To illustrate how chunkification and chunk-based archives function, let's look at a simpler example: Suppose that we only want to store text files. Instead of splitting our data into a fixed number of characters, we'll split them into words ("wordification").

In particular, we will store a few of revisions of the file pets.txt, wherein we try to list our favourite type of pets.

First version: archive A

Since this is the Internet, we start off with pets.txt containing:

cute small kittens

How can we use "wordification" to help us archive this very important file?

Dataflow chart of a 'wordification' backup service, archive A

The first archive wasn't very exciting. The server knows that archive A consists of the words 1, 2, and 3 (those words being "cute", "small", and "kittens"). It would be easy to restore our valuable file if anything happened to it, but there wasn't any deduplicated data yet.

Second version: archive B

After a bit of thought, we change our pets.txt to:

fuzzy small bunnies

and create a second archive.

Dataflow chart of a 'wordification' backup service, archive B

This archive is more interesting. The computer knows that it already uploaded the word "small", so it can reuse that from the old word list. As a result, archive B is expressed as words 4, 2, and 5.

Later versions: archives C and D, and deleting A

We take three steps here:

Revise pets.txt to:
small fuzzy bunnies
and create archive C.
Delete archive A.
Revise pets.txt to:
small fuzzy kittens
and create archive D.

To focus on how the archives and server data changes, we'll look at all of the revisions in a table instead of diagrams for each archive.

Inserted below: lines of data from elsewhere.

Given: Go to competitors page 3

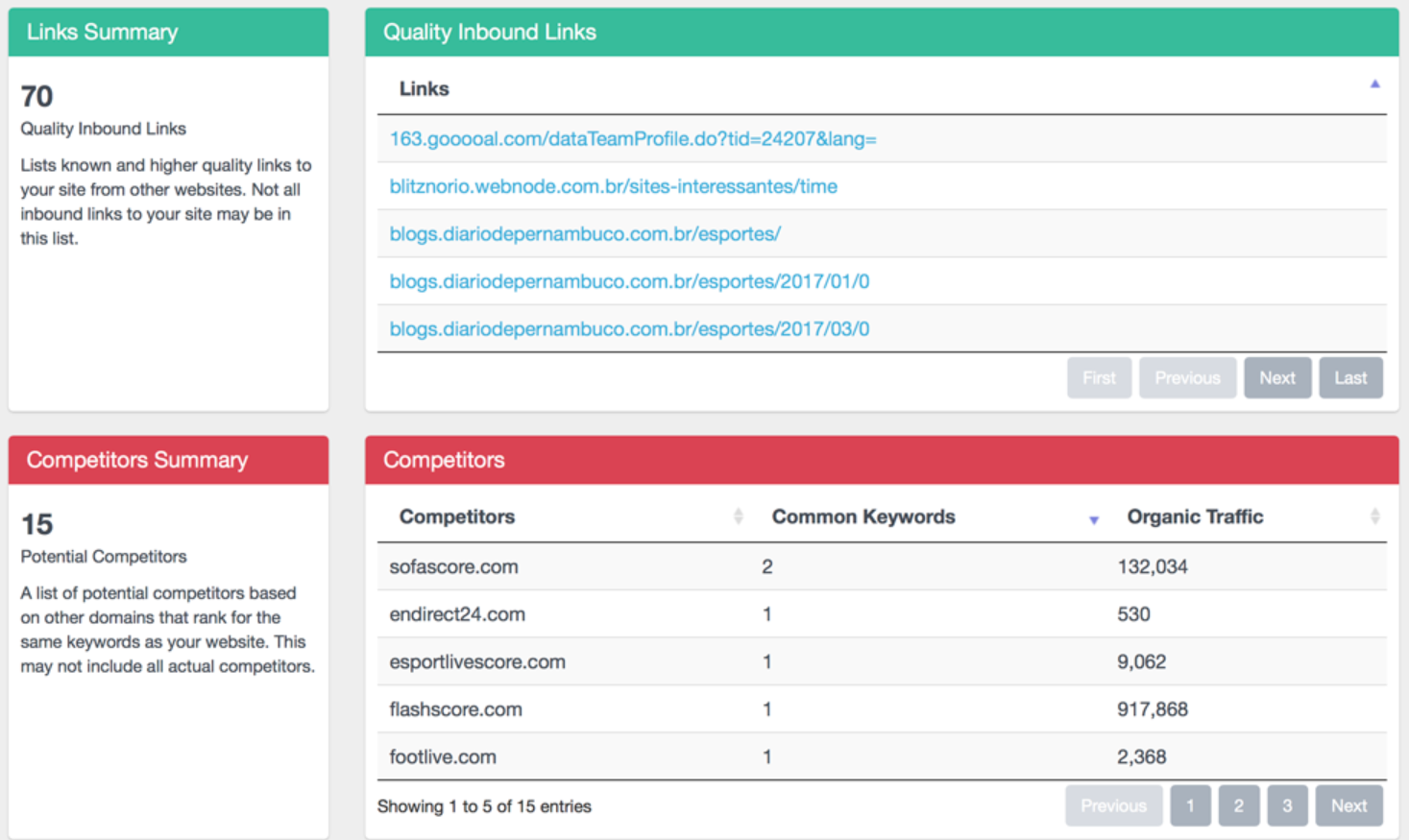Looking at the screenshot, I should coord(1287,806).
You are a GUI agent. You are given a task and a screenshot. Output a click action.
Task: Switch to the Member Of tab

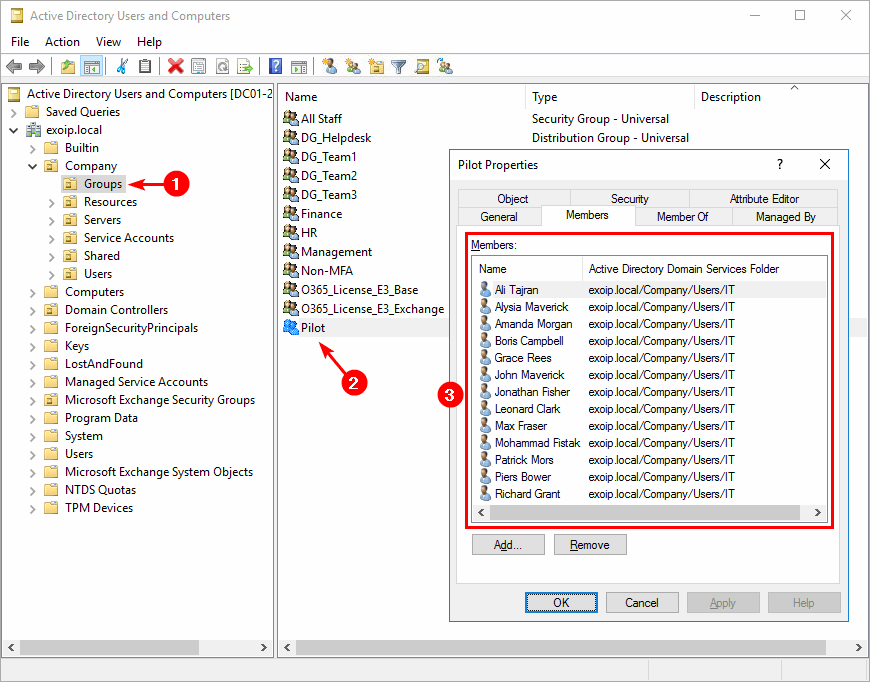click(x=683, y=216)
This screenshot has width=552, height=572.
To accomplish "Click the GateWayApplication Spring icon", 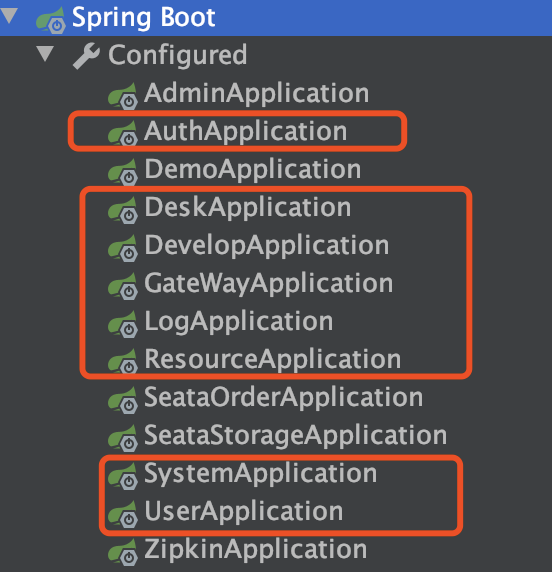I will [x=123, y=286].
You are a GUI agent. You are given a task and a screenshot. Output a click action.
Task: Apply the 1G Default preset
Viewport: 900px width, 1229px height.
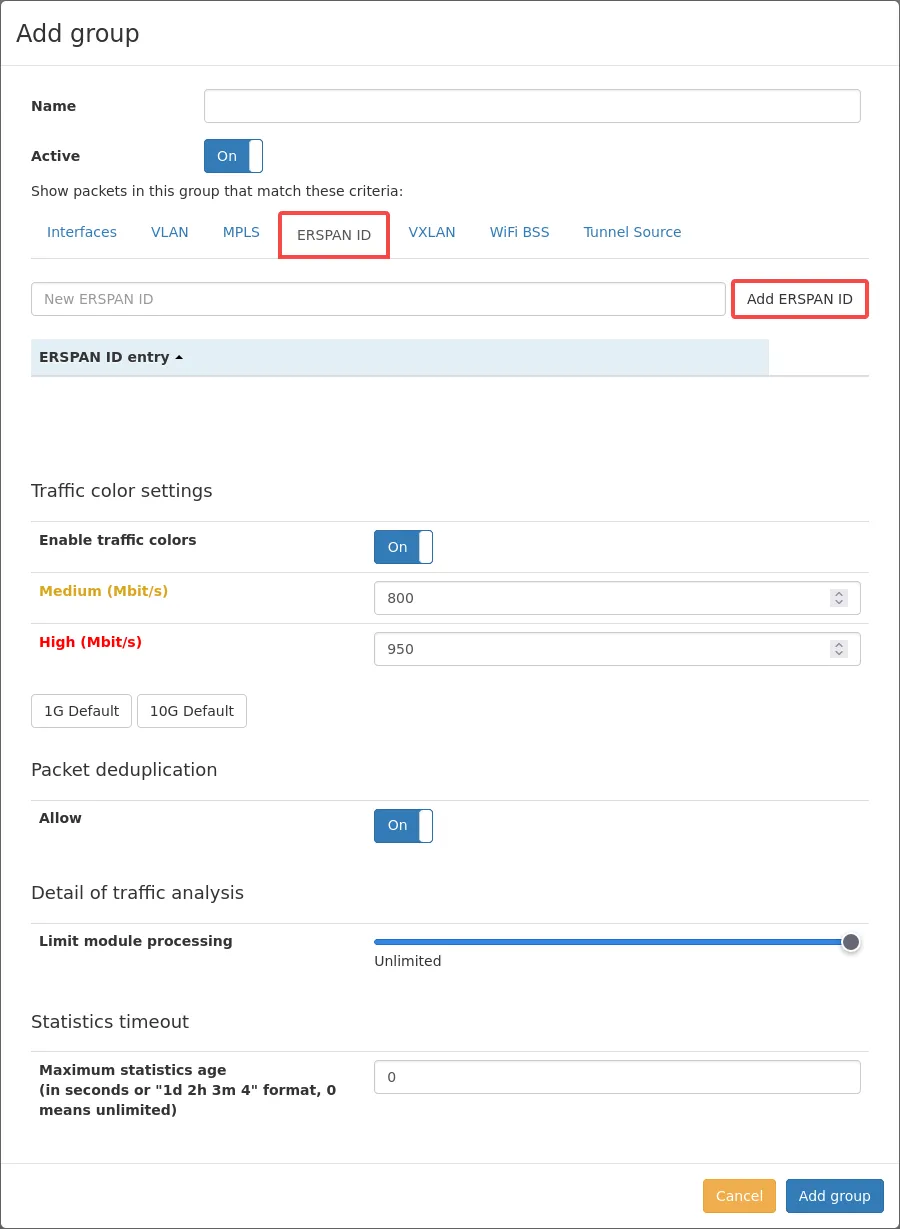point(81,711)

Local computer	Transfer	Server
	(Add / Delete)	Words	Archives
New archive A: cute small kittens	+ words 1 2 3 + archive A	1: cute 2: small 3: kittens	A: 1 2 3
New archive B: fuzzy small bunnies	+ words 4 5 + archive B	1: cute 2: small 3: kittens 4: fuzzy 5: bunnies	A: 1 2 3 B: 4 2 5
New archive C: small fuzzy bunnies	+ archive C	1: cute 2: small 3: kittens 4: fuzzy 5: bunnies	A: 1 2 3 B: 4 2 5 C: 2 4 5
Delete archive A	- words 1 3 - archive A	2: small 4: fuzzy 5: bunnies	B: 4 2 5 C: 2 4 5
New archive D: small fuzzy kittens	+ word 6 + archive D	2: small 4: fuzzy 5: bunnies 6: kittens	B: 4 2 5 C: 2 4 5 D: 2 4 6

When we added archive C, we didn't need to upload any new words at all. Clear win for our wordification-based deduplication!

Deleting archive A prompted the server to remove any words that we no longer needed. That reduced our storage costs, however...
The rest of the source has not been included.